ただし、上記還元剤は、炭素含有物質および鉄含有物質を含有し、上記鉄含有物質は、金属鉄および酸化鉄からなる群から選ばれる少なくとも1種であり、上記炭素含有物質および上記鉄含有物質の添加量は、合計で、1.0当量以上1.6当量以下である。
[2]上記酸化物が、廃リチウムイオン電池から得られる、上記[1]に記載の有価元素の回収方法。
[3]上記酸化物が、更に、リチウムを含有する、上記[1]または[2]に記載の有価元素の回収方法。
[4]上記酸化物におけるマンガンの含有量が、3.0質量%以上12.0質量%以下である、上記[1]~[3]のいずれかに記載の有価元素の回収方法。

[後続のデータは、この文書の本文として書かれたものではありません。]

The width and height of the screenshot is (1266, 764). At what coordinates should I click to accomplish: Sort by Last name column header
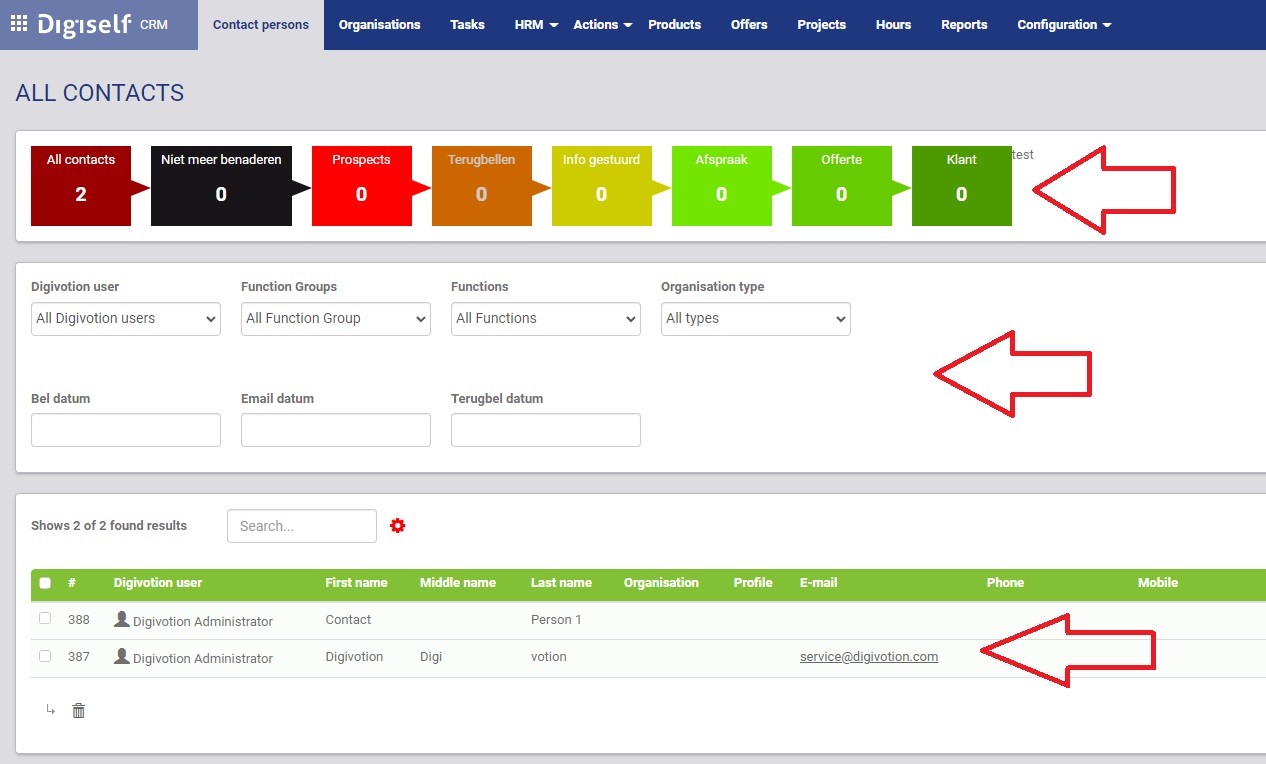pyautogui.click(x=561, y=583)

[5]上記炭素含有物質の添加量が、1.0当量である、上記[1]~[4]のいずれかに記載の有価元素の回収方法。
[6]上記混合酸化物を得る際に、上記酸化物に、CaOおよびSiO2を含有する造滓剤を更に添加する、上記[1]~[5]のいずれかに記載の有価元素の回収方法。
[7]上記造滓剤が含有するCaOとSiO2との質量比(CaO/SiO2)が、0.50以下である、上記[6]に記載の有価元素の回収方法。

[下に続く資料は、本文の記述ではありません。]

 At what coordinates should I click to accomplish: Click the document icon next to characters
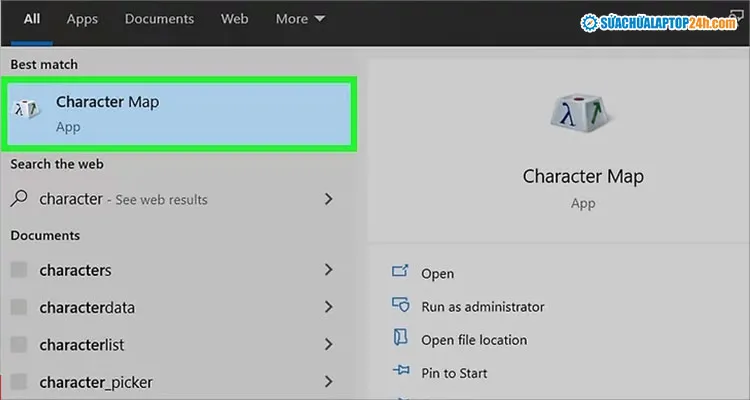click(x=19, y=270)
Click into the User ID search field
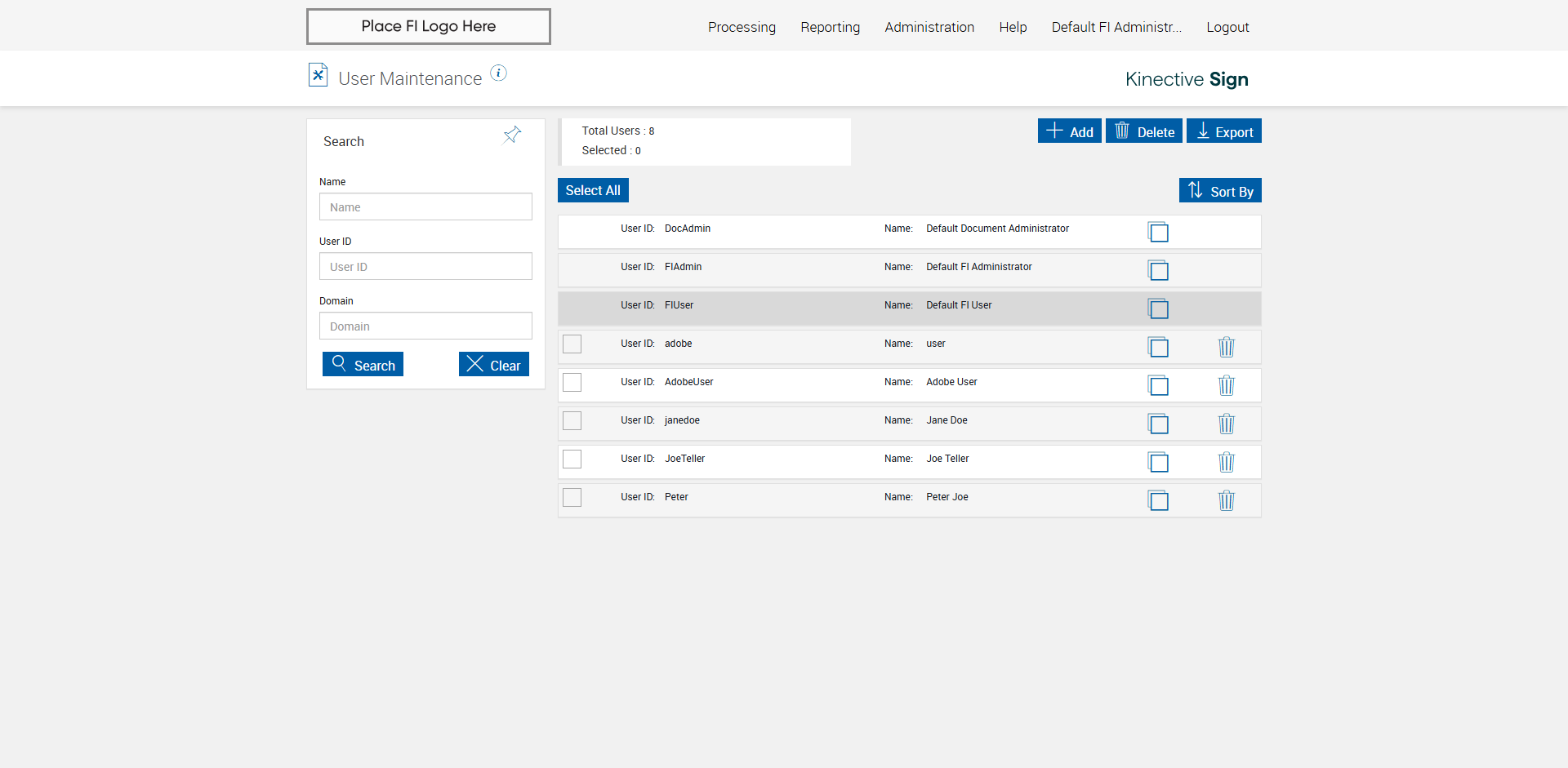 pyautogui.click(x=425, y=266)
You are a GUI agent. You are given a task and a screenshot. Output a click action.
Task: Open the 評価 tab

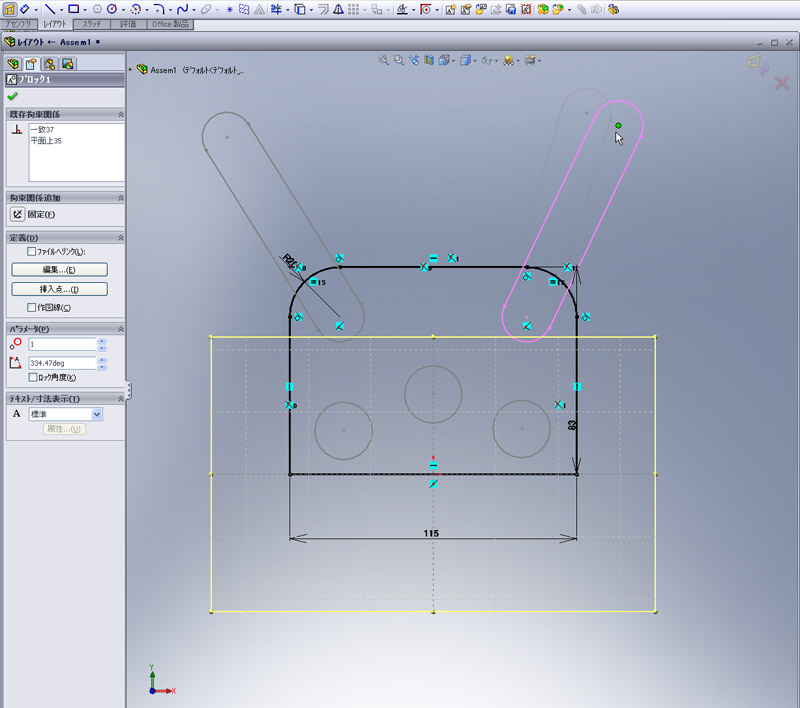pos(128,24)
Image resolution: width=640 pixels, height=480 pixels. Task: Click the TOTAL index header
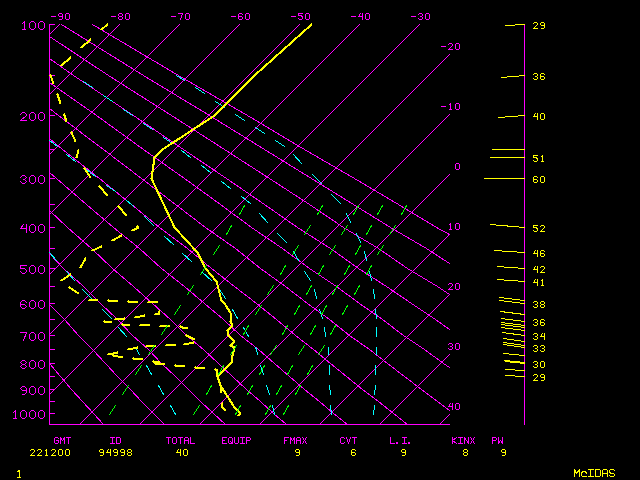click(x=180, y=440)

[8]上記混合酸化物を加熱する際の温度が、1450℃以上である、上記[1]~[7]のいずれかに記載の有価元素の回収方法。
[9]上記酸化鉄が、酸化第一鉄である、上記[1]~[8]のいずれかに記載の有価元素の回収方法。
[10]上記鉄含有物質が、ダスト、スケール、スラッジおよびスクラップからなる群から選ばれる少なくとも1種である、上記[1]~[9]のいずれかに記載の有価元素の回収方法。
[11]上記混合酸化物を加熱することにより得られる上記金属が、上記有価元素および上記不純物元素を含有する、上記[1]~[10]のいずれかに記載の有価元素の回収方法。

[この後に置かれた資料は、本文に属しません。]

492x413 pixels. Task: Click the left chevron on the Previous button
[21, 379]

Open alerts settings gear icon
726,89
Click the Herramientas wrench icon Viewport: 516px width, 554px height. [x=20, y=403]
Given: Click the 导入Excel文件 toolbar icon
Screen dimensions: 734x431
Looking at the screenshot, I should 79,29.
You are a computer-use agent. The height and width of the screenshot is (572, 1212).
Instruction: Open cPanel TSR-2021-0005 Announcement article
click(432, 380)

[12]上記金属を、粉末化してから、上記酸液に接触させる、上記[1]~[11]のいずれかに記載の有価元素の回収方法。
[13]上記酸液は、酸および酸液用酸化剤を含有し、上記酸液用酸化剤の含有量が、上記酸に対して、0.5体積%以上である、上記[1]~[12]のいずれかに記載の有価元素の回収方法。
[14]上記酸液用酸化剤が、過酸化水素である、上記[13]に記載の有価元素の回収方法。
[15]上記硫化剤の添加量が、上記浸出液が含有する銅に対して、1.0当量以上であり、上記銅硫化物を沈殿させる際に、上記硫化剤を添加した上記浸出液のpHを3.0以下にする、上記[1]~[14]のいずれかに記載の有価元素の回収方法。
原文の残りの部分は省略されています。